The Worktown 75th Birthday exhibition opens on Saturday 22 September at Bolton Museum, and is on until the start of December. We are particularly pleased to have the opportunity to show Humphrey Spender’s camera, which he used in Bolton. It has been kindly loaned by his widow Rachel Spender for the exhibition.
The story goes that Spender used a Leica which was then stolen, and replaced it with this camera, a Contax II. I thought that we would be able to see if this was true by date ordering the films that Spender took in Bolton. Film cameras often have quirks in terms of where the film starts, or how many shots you can get. My amateur detective skills have proved insufficient to discover anything though- or perhaps he only used this camera.
I’m not that personally enthusiastic about fetishising objects, but this camera does symbolise a turning point in photography. 35 mm cameras were a new invention which replaced the popular use of large format cameras. They enabled photographers to capture unposed images and so their invention led to a new style of photography, exemplified by Henri Cartier-Bresson’s decisive moments.
Spender’s photographs of Bolton were one of the first documentary photography projects to harness the possibilities of this new technology. Spender described how his camera seemed “almost a sci-fi contraption” to the people of Bolton. He was one of few people who could afford and use this type of camera in the 1930s. He showed remarkable skill in using the camera, particularly as it did not have a light meter. Out of the 850ish photos he took in Bolton, there are only about three dropped frames.

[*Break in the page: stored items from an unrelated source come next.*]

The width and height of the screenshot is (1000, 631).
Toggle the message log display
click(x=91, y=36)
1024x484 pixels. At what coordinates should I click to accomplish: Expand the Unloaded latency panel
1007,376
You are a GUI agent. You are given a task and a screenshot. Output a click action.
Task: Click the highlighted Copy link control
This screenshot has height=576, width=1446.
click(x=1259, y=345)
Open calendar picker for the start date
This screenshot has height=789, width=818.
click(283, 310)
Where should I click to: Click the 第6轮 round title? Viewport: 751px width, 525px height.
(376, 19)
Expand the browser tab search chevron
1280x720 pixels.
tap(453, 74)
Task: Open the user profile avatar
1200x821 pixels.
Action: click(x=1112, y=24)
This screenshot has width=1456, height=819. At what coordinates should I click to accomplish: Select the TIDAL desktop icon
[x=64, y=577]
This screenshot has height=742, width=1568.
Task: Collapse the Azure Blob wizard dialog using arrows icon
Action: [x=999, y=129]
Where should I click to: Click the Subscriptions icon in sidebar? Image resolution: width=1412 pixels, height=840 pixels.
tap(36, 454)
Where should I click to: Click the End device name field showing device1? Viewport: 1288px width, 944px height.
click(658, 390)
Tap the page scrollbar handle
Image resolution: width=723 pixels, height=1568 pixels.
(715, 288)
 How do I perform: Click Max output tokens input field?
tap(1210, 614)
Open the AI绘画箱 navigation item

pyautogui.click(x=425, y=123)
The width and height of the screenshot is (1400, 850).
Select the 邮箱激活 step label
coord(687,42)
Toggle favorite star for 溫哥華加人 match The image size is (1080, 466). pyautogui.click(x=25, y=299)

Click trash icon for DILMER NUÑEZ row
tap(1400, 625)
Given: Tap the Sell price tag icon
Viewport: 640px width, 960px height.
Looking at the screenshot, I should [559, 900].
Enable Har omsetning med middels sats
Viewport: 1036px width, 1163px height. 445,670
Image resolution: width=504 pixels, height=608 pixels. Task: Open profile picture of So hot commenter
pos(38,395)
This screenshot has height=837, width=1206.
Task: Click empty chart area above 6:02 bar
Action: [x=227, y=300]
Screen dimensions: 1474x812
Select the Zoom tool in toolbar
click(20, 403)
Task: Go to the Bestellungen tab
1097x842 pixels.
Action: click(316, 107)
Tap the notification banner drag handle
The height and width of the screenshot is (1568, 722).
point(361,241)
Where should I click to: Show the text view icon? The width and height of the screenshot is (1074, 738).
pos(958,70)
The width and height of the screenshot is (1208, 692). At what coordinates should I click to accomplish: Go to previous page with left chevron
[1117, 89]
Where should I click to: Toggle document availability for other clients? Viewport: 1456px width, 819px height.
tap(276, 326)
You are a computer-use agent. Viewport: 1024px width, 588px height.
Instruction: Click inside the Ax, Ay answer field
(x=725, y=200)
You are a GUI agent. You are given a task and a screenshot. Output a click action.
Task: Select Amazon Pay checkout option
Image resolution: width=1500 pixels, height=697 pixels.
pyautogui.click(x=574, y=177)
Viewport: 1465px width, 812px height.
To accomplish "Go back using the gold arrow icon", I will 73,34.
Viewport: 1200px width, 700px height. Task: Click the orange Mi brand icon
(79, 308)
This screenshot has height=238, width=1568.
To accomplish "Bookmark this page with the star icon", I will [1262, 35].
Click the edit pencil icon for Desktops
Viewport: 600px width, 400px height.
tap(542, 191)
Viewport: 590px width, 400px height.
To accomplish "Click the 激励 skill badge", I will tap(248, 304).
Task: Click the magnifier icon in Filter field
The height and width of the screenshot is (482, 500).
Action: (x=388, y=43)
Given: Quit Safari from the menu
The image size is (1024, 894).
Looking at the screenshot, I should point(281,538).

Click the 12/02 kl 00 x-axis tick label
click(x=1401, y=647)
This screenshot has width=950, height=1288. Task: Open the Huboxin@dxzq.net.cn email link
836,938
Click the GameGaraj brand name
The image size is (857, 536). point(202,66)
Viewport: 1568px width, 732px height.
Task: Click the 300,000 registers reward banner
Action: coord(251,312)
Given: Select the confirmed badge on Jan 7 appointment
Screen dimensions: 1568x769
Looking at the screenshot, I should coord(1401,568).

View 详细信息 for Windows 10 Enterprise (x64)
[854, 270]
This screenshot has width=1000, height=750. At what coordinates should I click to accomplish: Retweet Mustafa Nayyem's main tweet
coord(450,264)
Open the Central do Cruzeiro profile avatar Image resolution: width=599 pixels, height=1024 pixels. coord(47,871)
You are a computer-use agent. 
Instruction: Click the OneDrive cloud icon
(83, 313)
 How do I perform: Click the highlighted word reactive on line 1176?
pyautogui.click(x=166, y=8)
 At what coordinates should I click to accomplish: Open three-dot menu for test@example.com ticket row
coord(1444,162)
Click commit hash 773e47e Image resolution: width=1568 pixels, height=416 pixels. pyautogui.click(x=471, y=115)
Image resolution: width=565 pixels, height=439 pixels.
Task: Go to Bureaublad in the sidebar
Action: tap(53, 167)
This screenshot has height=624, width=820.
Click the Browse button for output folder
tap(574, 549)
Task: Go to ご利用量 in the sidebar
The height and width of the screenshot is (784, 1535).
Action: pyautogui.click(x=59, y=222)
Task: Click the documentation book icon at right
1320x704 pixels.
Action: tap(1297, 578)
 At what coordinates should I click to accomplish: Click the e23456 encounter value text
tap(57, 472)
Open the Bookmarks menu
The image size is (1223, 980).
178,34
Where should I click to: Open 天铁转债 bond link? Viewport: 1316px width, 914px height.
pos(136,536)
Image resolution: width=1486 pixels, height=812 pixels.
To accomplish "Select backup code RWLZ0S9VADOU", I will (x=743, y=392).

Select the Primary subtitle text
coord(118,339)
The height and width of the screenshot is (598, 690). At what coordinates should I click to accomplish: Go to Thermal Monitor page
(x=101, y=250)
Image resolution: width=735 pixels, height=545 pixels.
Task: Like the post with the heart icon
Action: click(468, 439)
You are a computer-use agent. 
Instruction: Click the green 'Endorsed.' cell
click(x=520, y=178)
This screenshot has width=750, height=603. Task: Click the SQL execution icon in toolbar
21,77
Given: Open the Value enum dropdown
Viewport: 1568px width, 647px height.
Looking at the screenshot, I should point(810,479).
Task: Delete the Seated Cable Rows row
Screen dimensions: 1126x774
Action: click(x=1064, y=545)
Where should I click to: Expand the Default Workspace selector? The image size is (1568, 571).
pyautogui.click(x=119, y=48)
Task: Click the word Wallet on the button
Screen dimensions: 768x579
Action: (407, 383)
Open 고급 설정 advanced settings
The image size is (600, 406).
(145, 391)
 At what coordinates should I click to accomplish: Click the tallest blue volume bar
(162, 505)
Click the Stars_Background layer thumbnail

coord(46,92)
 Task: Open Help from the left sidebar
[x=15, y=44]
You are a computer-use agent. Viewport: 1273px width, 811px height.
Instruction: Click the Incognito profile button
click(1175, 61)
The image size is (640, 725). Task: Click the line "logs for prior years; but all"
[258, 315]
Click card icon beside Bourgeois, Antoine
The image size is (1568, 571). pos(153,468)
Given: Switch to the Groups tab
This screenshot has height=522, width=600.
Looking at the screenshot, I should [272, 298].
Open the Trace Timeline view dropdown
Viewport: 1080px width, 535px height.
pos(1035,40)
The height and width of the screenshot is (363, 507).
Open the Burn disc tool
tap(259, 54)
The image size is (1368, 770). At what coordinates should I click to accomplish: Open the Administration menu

Although Leica is still a photographic holy grail, the Contax II was actually a superior camera in 1937. It had a fast shutter speed of 1/1250 second and superb quality Zeiss lenses. We have also borrowed Spender Biogon wide angle lens which enabled him to be an unobserved observer in Bolton. Because the lens had such a wide angle of view he could position it on a pub table and then photograph people without them realising
Hi
Although the nominal size of the 35mm still format is 36 x 24mm, in reality few cameras have a film gate which is exactly those dimensions. Most will be slightly longer or shorter, or even a fraction wider or narrower. Usually you are talking about less than a millimetre, perhaps fractions of a millimetre but it will be consistent every frame. One way to distinguish cameras is by precise dimensions of each negative (most easily calculated simply by previewing a frame in scanner software which typically measures its size).
The precise shape of gate corners can sometimes vary from camera to camera, worth looking at.
I own both vintage Leica and Contax II rangefinders which I have repaired and use myself. The results from the Zeiss lenses of the Contaxes, in particular, with sharp, fine grained modern films are unbelievable. If further detail is needed apropos distinguishing which negs/which cameras, I’m happy to offer what advice I may.